The hike is the lowest in the last 70 years. The increase is built around a 14.27 percent hike in basic pay.
Zee Media Bureau
Since the Central government accepted the 7th Pay Commission recommendations that promise a hike of Rs 1 lakh crore in salaries, perks and pensions, much has been said in the press on how “achche din” have finally arrived for the 50 lakh working and 58 lakh retired employees.
However, here's why the latest bonanza won't amuse government staffers much.
1) Comparatively lower hike
The hike is the lowest in the last 70 years. The increase is built around a 14.27 per cent hike in basic pay.
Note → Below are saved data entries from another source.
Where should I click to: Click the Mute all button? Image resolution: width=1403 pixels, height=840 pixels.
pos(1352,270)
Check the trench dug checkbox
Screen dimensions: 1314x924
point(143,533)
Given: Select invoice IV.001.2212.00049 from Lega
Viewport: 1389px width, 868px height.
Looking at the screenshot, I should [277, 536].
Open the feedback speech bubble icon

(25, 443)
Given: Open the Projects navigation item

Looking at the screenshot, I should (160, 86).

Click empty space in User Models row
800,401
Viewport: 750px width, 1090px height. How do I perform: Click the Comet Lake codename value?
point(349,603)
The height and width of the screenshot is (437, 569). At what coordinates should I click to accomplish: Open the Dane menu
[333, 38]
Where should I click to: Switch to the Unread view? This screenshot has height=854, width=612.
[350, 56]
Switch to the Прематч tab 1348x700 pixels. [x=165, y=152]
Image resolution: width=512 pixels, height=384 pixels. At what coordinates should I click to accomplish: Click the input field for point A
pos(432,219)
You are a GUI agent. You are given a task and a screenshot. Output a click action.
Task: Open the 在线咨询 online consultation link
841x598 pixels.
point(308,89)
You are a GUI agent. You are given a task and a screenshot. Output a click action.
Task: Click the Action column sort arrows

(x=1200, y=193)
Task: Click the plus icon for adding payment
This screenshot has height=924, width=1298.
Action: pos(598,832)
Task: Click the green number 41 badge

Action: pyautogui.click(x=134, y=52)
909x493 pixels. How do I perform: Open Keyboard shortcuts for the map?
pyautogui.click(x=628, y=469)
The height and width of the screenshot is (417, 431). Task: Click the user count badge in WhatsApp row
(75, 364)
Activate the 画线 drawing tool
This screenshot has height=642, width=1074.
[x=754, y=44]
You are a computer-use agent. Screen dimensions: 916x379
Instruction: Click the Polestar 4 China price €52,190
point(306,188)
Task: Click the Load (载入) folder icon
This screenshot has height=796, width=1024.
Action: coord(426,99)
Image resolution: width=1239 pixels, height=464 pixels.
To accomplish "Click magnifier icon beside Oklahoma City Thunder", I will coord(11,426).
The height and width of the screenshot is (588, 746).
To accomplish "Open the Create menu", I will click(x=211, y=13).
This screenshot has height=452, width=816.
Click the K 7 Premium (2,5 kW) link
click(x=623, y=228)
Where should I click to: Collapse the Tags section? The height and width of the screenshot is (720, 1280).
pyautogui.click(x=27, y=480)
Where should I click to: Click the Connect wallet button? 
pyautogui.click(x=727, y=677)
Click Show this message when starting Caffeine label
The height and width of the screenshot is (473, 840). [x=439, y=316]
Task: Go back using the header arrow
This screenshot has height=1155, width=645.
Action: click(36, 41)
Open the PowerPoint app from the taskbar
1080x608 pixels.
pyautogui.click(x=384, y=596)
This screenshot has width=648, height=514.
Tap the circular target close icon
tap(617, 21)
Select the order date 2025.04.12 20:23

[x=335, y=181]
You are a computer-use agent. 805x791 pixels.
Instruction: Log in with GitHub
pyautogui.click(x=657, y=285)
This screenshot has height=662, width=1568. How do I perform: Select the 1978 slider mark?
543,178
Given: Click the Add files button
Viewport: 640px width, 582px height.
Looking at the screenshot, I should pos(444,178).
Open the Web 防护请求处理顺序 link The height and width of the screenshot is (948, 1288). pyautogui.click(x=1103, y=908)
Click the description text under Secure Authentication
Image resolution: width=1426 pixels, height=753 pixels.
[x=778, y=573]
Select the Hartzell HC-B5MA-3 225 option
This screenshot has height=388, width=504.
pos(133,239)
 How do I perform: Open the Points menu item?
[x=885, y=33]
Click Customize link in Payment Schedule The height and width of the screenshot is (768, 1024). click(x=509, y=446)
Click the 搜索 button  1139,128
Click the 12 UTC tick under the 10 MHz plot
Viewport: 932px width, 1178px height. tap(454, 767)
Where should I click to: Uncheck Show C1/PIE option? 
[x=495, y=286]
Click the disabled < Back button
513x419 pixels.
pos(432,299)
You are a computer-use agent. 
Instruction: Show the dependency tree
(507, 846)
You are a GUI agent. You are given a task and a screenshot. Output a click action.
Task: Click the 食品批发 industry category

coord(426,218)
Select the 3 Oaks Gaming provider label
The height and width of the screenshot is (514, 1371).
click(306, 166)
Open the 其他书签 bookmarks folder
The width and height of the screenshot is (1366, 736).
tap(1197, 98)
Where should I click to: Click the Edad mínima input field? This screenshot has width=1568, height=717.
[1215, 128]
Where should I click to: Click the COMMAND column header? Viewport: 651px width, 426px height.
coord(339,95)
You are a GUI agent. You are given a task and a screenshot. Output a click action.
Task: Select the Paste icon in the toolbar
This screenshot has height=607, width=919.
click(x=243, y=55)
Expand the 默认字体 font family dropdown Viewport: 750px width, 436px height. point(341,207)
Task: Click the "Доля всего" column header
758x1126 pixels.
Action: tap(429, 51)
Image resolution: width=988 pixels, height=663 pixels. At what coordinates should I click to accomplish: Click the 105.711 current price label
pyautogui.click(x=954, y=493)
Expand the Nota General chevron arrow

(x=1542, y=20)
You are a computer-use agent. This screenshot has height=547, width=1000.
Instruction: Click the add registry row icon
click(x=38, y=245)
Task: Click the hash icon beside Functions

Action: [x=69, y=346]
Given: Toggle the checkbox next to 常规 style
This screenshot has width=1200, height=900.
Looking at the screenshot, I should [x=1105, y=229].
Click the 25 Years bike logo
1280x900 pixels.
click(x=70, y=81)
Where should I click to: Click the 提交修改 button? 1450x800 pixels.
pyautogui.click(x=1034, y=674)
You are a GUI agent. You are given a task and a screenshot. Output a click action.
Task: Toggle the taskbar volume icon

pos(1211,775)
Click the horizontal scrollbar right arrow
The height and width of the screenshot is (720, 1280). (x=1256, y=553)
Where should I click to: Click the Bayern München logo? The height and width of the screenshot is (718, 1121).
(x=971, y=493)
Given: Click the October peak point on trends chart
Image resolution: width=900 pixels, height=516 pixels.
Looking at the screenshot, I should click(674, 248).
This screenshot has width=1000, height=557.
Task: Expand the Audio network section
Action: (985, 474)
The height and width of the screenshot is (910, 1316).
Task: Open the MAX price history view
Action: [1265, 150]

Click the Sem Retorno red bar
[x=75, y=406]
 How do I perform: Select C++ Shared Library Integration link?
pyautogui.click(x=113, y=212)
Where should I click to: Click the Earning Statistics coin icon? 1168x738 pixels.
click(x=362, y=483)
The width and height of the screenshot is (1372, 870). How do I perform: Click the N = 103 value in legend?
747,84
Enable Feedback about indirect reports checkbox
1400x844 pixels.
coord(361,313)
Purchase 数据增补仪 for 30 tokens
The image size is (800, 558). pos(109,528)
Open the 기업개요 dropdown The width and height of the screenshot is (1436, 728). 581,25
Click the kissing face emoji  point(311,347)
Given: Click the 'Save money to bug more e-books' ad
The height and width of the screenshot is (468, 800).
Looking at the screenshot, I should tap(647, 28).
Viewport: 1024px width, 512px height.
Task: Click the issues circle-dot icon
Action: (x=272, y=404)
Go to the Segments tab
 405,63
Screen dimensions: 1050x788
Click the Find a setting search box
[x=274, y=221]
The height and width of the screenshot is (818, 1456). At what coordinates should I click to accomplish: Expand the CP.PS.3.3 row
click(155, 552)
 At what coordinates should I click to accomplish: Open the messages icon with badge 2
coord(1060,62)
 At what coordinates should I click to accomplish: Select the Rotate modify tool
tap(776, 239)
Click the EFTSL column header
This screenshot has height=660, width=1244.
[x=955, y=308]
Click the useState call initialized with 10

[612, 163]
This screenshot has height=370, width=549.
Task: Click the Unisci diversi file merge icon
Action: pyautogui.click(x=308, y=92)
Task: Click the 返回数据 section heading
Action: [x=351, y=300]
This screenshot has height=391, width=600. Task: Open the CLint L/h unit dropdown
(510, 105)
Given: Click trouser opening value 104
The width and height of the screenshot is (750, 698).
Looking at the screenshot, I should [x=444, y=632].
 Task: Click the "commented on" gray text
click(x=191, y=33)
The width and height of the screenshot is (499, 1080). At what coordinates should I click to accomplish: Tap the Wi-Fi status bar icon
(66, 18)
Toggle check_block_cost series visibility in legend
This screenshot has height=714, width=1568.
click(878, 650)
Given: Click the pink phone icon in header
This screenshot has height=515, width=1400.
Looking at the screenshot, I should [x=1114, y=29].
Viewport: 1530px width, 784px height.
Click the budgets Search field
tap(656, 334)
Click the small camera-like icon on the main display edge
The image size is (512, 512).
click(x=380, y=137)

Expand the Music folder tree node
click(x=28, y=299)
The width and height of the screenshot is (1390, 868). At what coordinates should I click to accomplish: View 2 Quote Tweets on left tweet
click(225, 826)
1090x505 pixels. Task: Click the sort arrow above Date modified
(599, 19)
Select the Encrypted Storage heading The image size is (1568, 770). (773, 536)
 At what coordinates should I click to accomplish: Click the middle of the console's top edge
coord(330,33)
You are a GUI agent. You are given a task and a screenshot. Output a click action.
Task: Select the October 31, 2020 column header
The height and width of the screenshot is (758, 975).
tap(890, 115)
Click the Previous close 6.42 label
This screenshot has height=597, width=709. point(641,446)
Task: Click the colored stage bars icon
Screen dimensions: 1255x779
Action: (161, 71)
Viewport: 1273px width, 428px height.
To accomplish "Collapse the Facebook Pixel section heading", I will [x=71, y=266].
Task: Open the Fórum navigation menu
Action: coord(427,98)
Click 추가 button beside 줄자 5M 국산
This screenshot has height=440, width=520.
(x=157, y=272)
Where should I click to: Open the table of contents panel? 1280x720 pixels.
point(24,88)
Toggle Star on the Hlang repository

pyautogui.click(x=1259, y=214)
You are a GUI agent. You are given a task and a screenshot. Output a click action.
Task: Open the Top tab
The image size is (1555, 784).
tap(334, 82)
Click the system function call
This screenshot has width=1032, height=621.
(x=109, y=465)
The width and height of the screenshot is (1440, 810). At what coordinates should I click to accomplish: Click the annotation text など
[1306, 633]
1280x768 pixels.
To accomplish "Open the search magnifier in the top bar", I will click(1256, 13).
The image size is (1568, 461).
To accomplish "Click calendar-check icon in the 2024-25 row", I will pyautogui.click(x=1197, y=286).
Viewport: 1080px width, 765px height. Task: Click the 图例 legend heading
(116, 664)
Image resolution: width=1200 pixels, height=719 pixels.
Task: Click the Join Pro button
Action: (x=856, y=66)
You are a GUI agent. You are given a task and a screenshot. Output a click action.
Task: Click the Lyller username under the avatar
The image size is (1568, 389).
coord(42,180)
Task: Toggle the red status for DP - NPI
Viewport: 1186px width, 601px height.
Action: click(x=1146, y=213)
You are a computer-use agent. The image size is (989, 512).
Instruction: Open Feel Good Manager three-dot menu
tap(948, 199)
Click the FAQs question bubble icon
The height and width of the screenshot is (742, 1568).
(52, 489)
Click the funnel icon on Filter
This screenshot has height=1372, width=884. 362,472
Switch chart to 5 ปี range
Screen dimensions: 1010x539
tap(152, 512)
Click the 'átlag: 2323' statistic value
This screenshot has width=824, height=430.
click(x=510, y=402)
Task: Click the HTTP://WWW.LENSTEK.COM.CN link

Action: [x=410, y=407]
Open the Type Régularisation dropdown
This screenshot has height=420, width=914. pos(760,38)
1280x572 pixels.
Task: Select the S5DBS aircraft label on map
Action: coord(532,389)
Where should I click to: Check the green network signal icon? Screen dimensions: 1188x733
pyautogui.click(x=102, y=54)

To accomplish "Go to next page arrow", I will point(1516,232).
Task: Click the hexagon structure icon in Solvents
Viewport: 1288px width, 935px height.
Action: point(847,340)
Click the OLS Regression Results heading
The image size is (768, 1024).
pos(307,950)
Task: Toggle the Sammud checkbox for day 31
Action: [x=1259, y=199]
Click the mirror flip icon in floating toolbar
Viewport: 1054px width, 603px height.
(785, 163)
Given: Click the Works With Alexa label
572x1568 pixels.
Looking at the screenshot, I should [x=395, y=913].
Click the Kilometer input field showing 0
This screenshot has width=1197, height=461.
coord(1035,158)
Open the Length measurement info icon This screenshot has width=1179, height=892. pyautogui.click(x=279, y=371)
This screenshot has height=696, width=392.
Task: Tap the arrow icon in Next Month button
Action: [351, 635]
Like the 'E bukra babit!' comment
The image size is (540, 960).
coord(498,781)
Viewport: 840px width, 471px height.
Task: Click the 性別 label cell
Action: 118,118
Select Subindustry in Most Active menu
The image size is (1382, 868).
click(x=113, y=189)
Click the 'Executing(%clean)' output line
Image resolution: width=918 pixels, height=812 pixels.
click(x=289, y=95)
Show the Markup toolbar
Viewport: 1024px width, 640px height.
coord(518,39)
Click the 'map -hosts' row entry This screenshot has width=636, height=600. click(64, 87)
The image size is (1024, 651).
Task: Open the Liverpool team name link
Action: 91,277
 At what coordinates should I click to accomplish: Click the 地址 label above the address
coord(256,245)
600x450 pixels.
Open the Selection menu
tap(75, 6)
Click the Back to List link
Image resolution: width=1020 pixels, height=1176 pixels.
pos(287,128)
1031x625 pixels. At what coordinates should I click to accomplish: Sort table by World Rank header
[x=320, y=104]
The previous pay panel had recommended a 20 per cent hike which was eventually doubled when it was implemented in 2008.
2) Allowances deferred
The government has deferred the suggestions on allowances for now as Finance Secretary-led committee will further examine suggestions on the same.
3) Inflation will further increase
The Seventh Pay Commission may boost salaries of government employees but it will also stoke inflation as consumption spending will increase respectively. Already, consumer price inflation is hovering around 6 percent.
4) Performance based evaluation dumped
Government employees which were waiting for introduction of performance based salary evaluation mechanism find themselves disappointed as government dumped the plan. So, those officers who were waiting for their extra hard work to be compensated in form of better appraisals have to remain contend with whatever they have at their disposal.